Goal of the exercise:
Reproduce the material from the line containing "Task: Click the info icon beside 选择许可证文件" up to and including the line containing "(x=8, y=10)", and offset every coordinate in the answers by -100.

Stored records
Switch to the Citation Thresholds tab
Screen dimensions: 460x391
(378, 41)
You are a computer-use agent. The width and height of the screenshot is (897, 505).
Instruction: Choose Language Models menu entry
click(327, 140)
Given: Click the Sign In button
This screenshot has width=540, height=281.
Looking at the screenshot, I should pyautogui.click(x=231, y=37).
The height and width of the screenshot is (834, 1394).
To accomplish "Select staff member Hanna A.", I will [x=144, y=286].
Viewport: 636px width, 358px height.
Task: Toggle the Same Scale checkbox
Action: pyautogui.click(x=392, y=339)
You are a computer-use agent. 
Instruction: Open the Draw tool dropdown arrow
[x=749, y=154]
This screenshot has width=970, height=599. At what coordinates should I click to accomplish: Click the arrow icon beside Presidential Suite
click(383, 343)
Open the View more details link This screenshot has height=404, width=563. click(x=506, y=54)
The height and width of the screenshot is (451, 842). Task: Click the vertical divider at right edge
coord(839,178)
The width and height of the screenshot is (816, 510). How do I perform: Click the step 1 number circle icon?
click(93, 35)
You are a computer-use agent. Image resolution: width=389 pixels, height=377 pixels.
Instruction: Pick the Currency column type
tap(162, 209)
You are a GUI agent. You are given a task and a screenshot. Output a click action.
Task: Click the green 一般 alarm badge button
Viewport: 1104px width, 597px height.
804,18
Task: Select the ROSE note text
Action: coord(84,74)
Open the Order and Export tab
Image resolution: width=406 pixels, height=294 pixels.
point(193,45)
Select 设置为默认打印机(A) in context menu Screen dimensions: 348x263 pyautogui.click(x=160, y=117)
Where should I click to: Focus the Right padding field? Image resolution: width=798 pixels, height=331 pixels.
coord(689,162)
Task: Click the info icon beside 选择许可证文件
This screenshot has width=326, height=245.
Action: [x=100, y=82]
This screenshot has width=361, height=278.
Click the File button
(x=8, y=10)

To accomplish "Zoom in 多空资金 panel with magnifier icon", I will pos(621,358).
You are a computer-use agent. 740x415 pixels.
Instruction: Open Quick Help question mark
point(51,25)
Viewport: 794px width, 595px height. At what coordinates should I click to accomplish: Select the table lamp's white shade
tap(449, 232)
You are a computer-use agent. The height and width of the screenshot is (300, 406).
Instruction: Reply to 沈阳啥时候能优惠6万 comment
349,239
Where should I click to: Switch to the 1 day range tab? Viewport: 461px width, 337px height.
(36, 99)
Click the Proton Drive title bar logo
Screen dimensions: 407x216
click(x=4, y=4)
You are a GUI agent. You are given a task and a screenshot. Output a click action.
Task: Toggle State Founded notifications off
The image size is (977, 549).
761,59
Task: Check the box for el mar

Output of the exercise:
Task: Click the info icon beside 选择许可证文件
This screenshot has width=326, height=245.
Action: [x=0, y=-18]
This screenshot has width=361, height=278.
Click the File button
(x=-92, y=-90)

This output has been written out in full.